P1-80 The Development and Validation of a Novel Gluten ELISA Kit Based on Monoclonal Antibodies Configured in Competitive Format

Monday, August 4, 2014
Exhibit Hall D (Indiana Convention Center)
Brianda Barrios-Lopez, IEH Laboratories & Consulting Group, Lake Forest Park, WA
Mahzad Meshgi, IEH Laboratories & Consulting Group, Lake Forest Park, WA
Jongkit Masiri, IEH Laboratories & Consulting Group, Lake Forest Park, WA
Lora Benoit, IEH Laboratories & Consulting Group, Lake Forest Park, WA
Nick Becker, IEH Laboratories & Consulting Group, Lake Forest Park, WA
Jeffrey Day, IEH Laboratories & Consulting Group, Lake Forest Park, WA
Cesar Nadala, IEH Laboratories & Consulting Group, Lake Forest Park, WA
Mansour Samadpour, IEH Laboratories & Consulting Group, Lake Forest Park, WA
Introduction: In an effort to address growing public health concerns regarding gluten intolerance, the FDA and TTB have recently established regulatory threshold limits for gluten content in foods and alcoholic beverages labeled "gluten-free." Implementation and observance of these labeling laws require the use of antibody-based methodologies that can accurately quantify gluten levels in different food matrices. However, accurate quantification from fermented and/or hydrolyzed food products is problematic using conventional assay formats.

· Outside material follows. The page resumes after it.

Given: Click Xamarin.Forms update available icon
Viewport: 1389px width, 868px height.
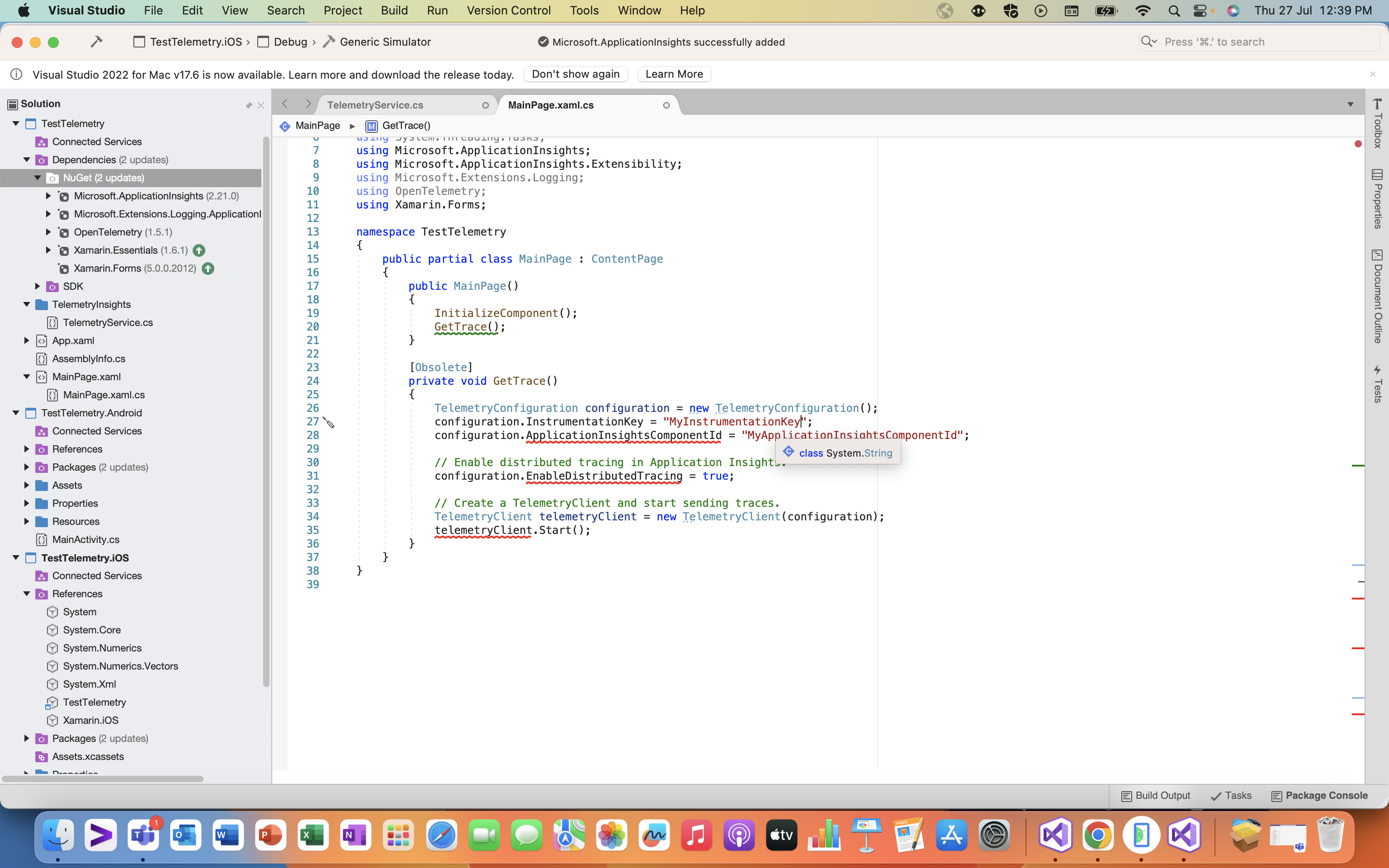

Purpose: To develop a rapid and accurate competitive ELISA kit for measurement of gluten residues derived from hydrolyzed and/or fermented wheat, barley, and rye food products.

Methods: Polyclonal antibodies were raised against prolamin fractions derived from wheat, rye, and barley. The polysera from these individually immunized goats were immunopurified on gluten-based affinity columns and then blended. The antibodies were then used to develop a competitive ELISA for the detection of gluten (wheat, barley, and rye) from complex food matrices including beer and sourdough. The finalized kit was validated using native and hydrolyzed gluten sources and then compared with a commercial competitive Gluten ELISA kit based on R5 monoclonal antibodies.

Results: We report that the MEI/IEH competitive ELISA kit could quantitatively detect gluten residues derived from wheat, barley, and rye within a range of quantification 1.5-100 ppm, R2 = 0.9801, with near-stoichiometric detection for all three targets. The kit broadly detected distinct varieties of wheat, barley, and rye and did not cross-detect proteins derived from soy, sorghum, corn, lupin, or oats. The test method was performed in 36 min (extraction and assay operation). Method concordance with the R5-based kit demonstrated similar ability to detect hydrolyzed gluten residues in real food matrices, without concerns for over-estimation of hordein (barley). 

Significance: This kit establishes a rapid and accurate method to detect hydrolyzed gluten residues in fermented foods and beverages in keeping with the regulations set forth recently by the FDA and TTB governing allowable gluten content in foods labeled “gluten-free.” Implementation of this kit should particularly benefit the food and beverage industries by providing a more accurate measurement of hydrolyzed barley residues.